• Problem requirements: Word for word, transcribe every line below.

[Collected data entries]
----------------------------------------
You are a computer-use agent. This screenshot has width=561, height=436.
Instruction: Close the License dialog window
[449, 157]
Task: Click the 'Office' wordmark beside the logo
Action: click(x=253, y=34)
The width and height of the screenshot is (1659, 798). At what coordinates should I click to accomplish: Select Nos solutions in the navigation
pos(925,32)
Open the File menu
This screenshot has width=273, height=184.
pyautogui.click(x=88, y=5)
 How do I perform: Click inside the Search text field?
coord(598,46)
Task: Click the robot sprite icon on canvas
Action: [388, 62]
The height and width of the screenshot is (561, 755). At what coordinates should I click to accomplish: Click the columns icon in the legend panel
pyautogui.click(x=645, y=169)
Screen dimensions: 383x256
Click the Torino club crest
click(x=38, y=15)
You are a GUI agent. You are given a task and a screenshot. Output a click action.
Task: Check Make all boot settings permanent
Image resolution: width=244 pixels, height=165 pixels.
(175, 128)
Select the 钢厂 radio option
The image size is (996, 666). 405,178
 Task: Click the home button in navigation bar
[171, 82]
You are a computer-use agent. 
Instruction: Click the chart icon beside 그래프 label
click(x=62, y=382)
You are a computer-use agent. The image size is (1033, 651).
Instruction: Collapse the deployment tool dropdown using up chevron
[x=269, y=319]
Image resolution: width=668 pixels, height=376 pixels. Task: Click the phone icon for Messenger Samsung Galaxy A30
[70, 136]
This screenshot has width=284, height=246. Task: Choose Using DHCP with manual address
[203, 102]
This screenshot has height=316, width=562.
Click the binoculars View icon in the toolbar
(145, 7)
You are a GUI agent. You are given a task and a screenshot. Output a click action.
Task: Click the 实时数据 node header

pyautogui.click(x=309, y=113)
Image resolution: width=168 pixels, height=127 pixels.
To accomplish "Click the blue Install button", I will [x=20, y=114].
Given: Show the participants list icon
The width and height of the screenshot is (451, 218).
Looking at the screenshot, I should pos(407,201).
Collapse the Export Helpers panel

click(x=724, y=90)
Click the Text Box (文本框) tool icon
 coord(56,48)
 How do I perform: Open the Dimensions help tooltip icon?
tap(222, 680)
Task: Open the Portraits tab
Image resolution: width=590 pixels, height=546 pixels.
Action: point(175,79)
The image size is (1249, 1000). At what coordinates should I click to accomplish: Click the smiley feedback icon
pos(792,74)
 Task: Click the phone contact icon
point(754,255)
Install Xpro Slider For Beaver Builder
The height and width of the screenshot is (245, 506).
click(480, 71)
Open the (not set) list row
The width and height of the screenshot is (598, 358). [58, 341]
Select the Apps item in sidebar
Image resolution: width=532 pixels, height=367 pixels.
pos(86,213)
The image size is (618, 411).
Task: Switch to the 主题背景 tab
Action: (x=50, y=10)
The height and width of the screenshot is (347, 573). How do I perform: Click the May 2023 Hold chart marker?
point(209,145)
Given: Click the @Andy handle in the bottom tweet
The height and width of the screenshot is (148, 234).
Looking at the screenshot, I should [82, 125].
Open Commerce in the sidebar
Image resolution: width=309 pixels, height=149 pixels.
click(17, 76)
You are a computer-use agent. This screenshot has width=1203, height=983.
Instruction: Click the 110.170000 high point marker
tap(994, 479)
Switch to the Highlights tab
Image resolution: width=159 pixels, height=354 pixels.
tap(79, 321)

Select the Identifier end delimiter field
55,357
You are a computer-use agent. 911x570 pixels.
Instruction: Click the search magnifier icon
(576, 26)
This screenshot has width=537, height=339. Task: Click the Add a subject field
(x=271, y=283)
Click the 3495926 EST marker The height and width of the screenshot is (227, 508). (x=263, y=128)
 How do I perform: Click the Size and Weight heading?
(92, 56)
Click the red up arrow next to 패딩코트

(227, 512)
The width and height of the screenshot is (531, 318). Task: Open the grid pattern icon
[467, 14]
----------------------------------------
• Answer section:
You are a computer-use agent. This screenshot has width=561, height=436.
Instruction: Close the License dialog window
[449, 157]
Task: Click the 'Office' wordmark beside the logo
Action: click(x=253, y=34)
The width and height of the screenshot is (1659, 798). At what coordinates should I click to accomplish: Select Nos solutions in the navigation
pos(925,32)
Open the File menu
This screenshot has width=273, height=184.
pyautogui.click(x=88, y=5)
 How do I perform: Click inside the Search text field?
coord(598,46)
Task: Click the robot sprite icon on canvas
Action: [388, 62]
The height and width of the screenshot is (561, 755). At what coordinates should I click to accomplish: Click the columns icon in the legend panel
pyautogui.click(x=645, y=169)
Screen dimensions: 383x256
Click the Torino club crest
click(x=38, y=15)
You are a GUI agent. You are given a task and a screenshot. Output a click action.
Task: Check Make all boot settings permanent
Image resolution: width=244 pixels, height=165 pixels.
(175, 128)
Select the 钢厂 radio option
The image size is (996, 666). 405,178
 Task: Click the home button in navigation bar
[171, 82]
You are a computer-use agent. 
Instruction: Click the chart icon beside 그래프 label
click(x=62, y=382)
You are a computer-use agent. The image size is (1033, 651).
Instruction: Collapse the deployment tool dropdown using up chevron
[x=269, y=319]
Image resolution: width=668 pixels, height=376 pixels. Task: Click the phone icon for Messenger Samsung Galaxy A30
[70, 136]
This screenshot has width=284, height=246. Task: Choose Using DHCP with manual address
[203, 102]
This screenshot has height=316, width=562.
Click the binoculars View icon in the toolbar
(145, 7)
You are a GUI agent. You are given a task and a screenshot. Output a click action.
Task: Click the 实时数据 node header

pyautogui.click(x=309, y=113)
Image resolution: width=168 pixels, height=127 pixels.
To accomplish "Click the blue Install button", I will [x=20, y=114].
Given: Show the participants list icon
The width and height of the screenshot is (451, 218).
Looking at the screenshot, I should pos(407,201).
Collapse the Export Helpers panel

click(x=724, y=90)
Click the Text Box (文本框) tool icon
 coord(56,48)
 How do I perform: Open the Dimensions help tooltip icon?
tap(222, 680)
Task: Open the Portraits tab
Image resolution: width=590 pixels, height=546 pixels.
Action: point(175,79)
The image size is (1249, 1000). At what coordinates should I click to accomplish: Click the smiley feedback icon
pos(792,74)
 Task: Click the phone contact icon
point(754,255)
Install Xpro Slider For Beaver Builder
The height and width of the screenshot is (245, 506).
click(480, 71)
Open the (not set) list row
The width and height of the screenshot is (598, 358). [58, 341]
Select the Apps item in sidebar
Image resolution: width=532 pixels, height=367 pixels.
pos(86,213)
The image size is (618, 411).
Task: Switch to the 主题背景 tab
Action: (x=50, y=10)
The height and width of the screenshot is (347, 573). How do I perform: Click the May 2023 Hold chart marker?
point(209,145)
Given: Click the @Andy handle in the bottom tweet
The height and width of the screenshot is (148, 234).
Looking at the screenshot, I should [82, 125].
Open Commerce in the sidebar
Image resolution: width=309 pixels, height=149 pixels.
click(17, 76)
You are a computer-use agent. This screenshot has width=1203, height=983.
Instruction: Click the 110.170000 high point marker
tap(994, 479)
Switch to the Highlights tab
Image resolution: width=159 pixels, height=354 pixels.
tap(79, 321)

Select the Identifier end delimiter field
55,357
You are a computer-use agent. 911x570 pixels.
Instruction: Click the search magnifier icon
(576, 26)
This screenshot has width=537, height=339. Task: Click the Add a subject field
(x=271, y=283)
Click the 3495926 EST marker The height and width of the screenshot is (227, 508). (x=263, y=128)
 How do I perform: Click the Size and Weight heading?
(92, 56)
Click the red up arrow next to 패딩코트

(227, 512)
The width and height of the screenshot is (531, 318). Task: Open the grid pattern icon
[467, 14]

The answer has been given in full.